PROBLEMS:
**A.** From the MusicXML notation text, list every element for which the text gives the allowed values of its type attribute.
**B.** Write the next part of the MusicXML notation text, starting after its final sentence.

TEXT PASSAGE:
============================================================
If two directions go together, they can be linked by having multiple <direction-type> elements within a single <direction> element. A MusicXML direction-type can contain many different elements, including <words>, <dynamics>, <wedge>, <segno>, <coda>, <rehearsal>, <dashes>, <bracket>, <pedal>, <metronome>, and <octave-shift> (for 8va and related marks). Elements that continue over time have a type attribute to indicate the start and end points. For a <wedge>, the type may be crescendo, diminuendo, or stop. For <octave-shift>, the choices is up, down, or stop. The shift indicates whether the note appears up or down from the sounding pitch, so the start of an 8va has a type of down. For <dashes> and <bracket>, the choice is start or stop. For <pedal>, the choice is start, stop, or change. The change value is used with pedal lines.

Note Appearance

Symbolic Note Types

Given the duration of a note and the divisions attribute, a program can usually infer the symbolic note type (e.g. quarter note, dotted-eighth note). However, it is much easier for notation programs if this is represented explicitly, rather than making the program infer the correct symbolic value. In some cases, the intended note duration does not match what is written, such as some of Bach's dotted notations.
============================================================
GIVEN MATERIAL:
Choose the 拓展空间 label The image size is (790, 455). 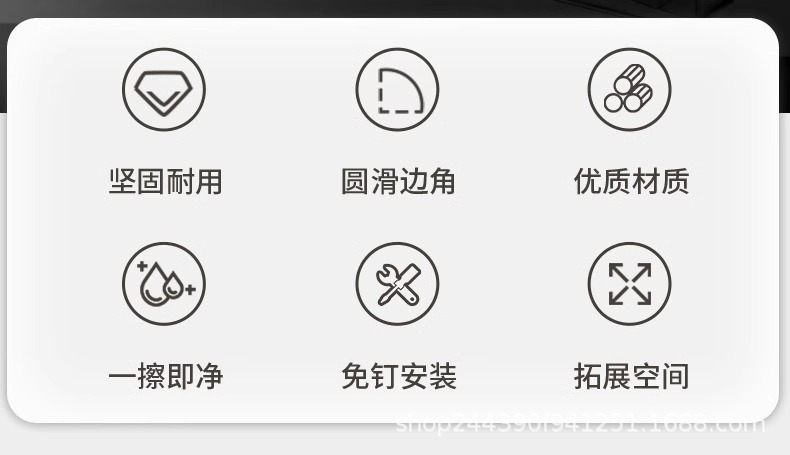pyautogui.click(x=631, y=376)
============================================================
ANSWERS PER TASK:
**A.** <wedge>, <octave-shift>, <dashes>, <bracket>, <pedal>

**B.**
The <type> element is used to indicate the symbolic note type, such as quarter, eighth, or 16th. MusicXML symbolic note types range from 256th notes to long notes: 256th, 128th, 64th, 32nd, 16th, eighth, quarter, half, whole, breve, and long. The type element may be followed by one or more empty <dot> elements to indicate dotted notes.

Tuplets

The <time-modification> element is used to make it easier for applications to handle tuplets properly. For a normal triplet, this would look like:

  <time-modification>
    <actual-notes>3</actual-notes>
    <normal-notes>2</normal-notes>
  </time-modification>

This indicates that three notes are placed in the time usually allotted for two notes.

There is an optional <normal-type> element that is used when the type of the note does not match the type of the <normal-notes> in the triplet. Say you have an eighth note triplet, but instead of three eighth notes, you have a quarter note and eighth note instead. Without a normal-type element, software that reads the quarter note in the tuplet will likely assume that this is starting a quarter-note triplet, not an eighth note triplet. In this case, the symbolic type and tuplet would be encoded as:

  <type>quarter</type>
  <time-modification>
    <actual-notes>3</actual-notes>
    <normal-notes>2</normal-notes>
    <normal-type>eighth</normal-type>
  </time-modification>

The time-modification element cannot represent all aspects of tuplets, such as detailed formatting and where nested tuplets begin and end. It is recommended that the <tuplet> element also be used to notate where tuplets begin and end, along with any additional formatting details that may be needed. The <tuplet> element is a child of the <notations> element described below.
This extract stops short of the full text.